Osh6 and Osh7 are lipid transfer proteins (LTPs) that move phosphatidylserine (PS) from the endoplasmic reticulum (ER) to the plasma membrane (PM). High PS levels at the PM are key for many cellular functions. Intriguingly, Osh6 and Osh7 localize to ER–PM contact sites, although they lack membrane-targeting motifs, in contrast to multidomain LTPs that both bridge membranes and convey lipids. We show that Osh6 localization to contact sites depends on its interaction with the cytosolic tail of the ER–PM tether Ist2, a homolog of TMEM16 proteins. We identify a motif in the Ist2 tail, conserved in yeasts, as the Osh6-binding region, and we map an Ist2-binding surface on Osh6. Mutations in the Ist2 tail phenocopy osh6 osh7 deletion: they decrease cellular PS levels and block PS transport to the PM. Our study unveils an unexpected partnership between a TMEM16-like protein and a soluble LTP, which together mediate lipid transport at contact sites.

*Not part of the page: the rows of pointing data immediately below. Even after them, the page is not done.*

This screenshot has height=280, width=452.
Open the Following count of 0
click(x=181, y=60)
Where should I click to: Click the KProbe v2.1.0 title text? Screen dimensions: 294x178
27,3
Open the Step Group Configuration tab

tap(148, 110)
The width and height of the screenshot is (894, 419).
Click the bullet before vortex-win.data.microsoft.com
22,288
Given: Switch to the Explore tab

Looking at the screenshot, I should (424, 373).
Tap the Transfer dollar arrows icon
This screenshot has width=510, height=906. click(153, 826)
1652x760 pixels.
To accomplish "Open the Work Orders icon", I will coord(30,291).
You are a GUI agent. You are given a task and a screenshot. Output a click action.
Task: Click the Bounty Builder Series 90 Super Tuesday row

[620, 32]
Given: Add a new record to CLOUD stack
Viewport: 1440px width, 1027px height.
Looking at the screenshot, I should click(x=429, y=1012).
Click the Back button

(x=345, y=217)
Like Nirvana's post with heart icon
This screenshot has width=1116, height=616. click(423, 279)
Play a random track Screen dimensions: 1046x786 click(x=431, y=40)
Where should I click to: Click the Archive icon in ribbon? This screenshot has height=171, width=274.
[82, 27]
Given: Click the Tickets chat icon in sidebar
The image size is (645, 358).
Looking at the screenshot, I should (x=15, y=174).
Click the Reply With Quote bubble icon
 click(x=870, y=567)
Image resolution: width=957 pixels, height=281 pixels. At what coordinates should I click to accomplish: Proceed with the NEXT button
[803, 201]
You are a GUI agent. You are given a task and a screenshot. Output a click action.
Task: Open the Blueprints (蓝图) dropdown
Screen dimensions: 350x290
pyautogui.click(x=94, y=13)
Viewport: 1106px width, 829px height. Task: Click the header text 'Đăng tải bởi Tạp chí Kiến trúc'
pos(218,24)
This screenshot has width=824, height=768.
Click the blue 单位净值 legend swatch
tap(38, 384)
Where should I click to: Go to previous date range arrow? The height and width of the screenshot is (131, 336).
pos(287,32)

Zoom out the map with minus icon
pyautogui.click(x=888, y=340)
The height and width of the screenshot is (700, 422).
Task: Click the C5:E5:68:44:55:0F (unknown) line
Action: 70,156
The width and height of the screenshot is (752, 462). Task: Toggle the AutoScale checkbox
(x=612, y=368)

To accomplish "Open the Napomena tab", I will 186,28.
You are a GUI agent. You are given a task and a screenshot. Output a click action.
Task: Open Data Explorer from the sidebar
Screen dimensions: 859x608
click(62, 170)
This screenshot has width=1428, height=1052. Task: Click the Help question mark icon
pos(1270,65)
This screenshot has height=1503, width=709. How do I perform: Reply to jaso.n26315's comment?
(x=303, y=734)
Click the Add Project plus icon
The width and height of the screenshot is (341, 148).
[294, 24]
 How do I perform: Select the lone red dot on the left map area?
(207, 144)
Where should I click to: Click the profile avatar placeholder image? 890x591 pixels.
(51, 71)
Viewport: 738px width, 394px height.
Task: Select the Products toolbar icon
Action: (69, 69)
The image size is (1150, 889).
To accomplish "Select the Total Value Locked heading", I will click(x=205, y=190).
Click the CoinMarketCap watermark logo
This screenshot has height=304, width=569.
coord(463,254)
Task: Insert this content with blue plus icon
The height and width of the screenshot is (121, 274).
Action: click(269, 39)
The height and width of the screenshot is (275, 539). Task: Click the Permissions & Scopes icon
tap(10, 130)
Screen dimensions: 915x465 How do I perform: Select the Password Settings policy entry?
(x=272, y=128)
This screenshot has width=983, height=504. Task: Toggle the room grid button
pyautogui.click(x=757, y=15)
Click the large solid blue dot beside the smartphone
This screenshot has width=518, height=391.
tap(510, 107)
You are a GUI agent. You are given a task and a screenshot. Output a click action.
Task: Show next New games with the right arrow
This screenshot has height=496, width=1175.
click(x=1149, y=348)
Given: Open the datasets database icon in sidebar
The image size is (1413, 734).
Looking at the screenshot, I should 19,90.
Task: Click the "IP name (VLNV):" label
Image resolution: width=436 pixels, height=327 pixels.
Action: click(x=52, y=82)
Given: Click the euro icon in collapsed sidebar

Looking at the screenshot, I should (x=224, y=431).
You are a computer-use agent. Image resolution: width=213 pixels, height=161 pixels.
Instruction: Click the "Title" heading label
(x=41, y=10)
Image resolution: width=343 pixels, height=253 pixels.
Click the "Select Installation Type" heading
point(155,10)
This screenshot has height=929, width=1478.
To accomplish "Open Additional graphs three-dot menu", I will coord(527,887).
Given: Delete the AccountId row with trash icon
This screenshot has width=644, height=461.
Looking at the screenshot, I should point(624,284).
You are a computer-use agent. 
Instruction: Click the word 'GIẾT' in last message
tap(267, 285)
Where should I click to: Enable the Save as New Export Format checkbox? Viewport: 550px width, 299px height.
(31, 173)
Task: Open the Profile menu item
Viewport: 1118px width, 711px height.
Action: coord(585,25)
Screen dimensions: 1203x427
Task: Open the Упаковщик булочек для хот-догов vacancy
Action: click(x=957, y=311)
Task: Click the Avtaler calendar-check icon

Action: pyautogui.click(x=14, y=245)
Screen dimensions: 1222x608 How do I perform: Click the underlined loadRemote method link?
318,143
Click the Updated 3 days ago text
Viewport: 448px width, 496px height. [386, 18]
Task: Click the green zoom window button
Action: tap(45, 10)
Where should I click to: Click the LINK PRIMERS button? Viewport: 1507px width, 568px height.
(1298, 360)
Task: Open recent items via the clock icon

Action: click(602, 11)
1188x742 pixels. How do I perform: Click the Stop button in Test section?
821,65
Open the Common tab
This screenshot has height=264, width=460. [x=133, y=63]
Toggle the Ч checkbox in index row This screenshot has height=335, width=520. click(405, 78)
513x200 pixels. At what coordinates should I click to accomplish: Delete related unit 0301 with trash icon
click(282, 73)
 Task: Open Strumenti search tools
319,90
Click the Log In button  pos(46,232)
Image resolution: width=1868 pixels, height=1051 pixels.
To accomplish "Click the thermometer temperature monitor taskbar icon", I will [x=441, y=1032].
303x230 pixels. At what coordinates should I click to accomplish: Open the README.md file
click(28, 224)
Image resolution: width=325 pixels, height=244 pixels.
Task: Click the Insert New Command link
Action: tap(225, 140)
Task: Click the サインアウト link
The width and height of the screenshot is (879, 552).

This article has an associated First Person interview with the first author of the paper.

Osh6 和 Osh7 是脂质转移蛋白 (LTP)，可将磷脂酰丝氨酸 (PS) 从内质网 (ER) 转移到质膜 (PM)。PM 的高 PS 水平是许多细胞功能的关键。有趣的是，Osh6 和 Osh7 定位于 ER-PM 接触位点，尽管它们缺乏膜靶向基序，与桥接膜和输送脂质的多域 LTP 形成对比。我们表明 Osh6 定位到接触位点取决于它与 ER-PM 系链 Ist2 的胞质尾部的相互作用，这是 TMEM16 蛋白的同源物。我们将在酵母中保守的 Ist2 尾部中的一个基序识别为 Osh6 结合区域，并且我们在 Osh6 上绘制了一个 Ist2 结合表面。Ist2 尾部表型osh6 osh7中的突变删除：它们降低细胞 PS 水平并阻止 PS 转运至 PM。我们的研究揭示了 TMEM16 样蛋白和可溶性 LTP 之间的一种意想不到的伙伴关系，它们共同介导接触部位的脂质转运。

本文与论文的第一作者进行了相关的第一人称采访。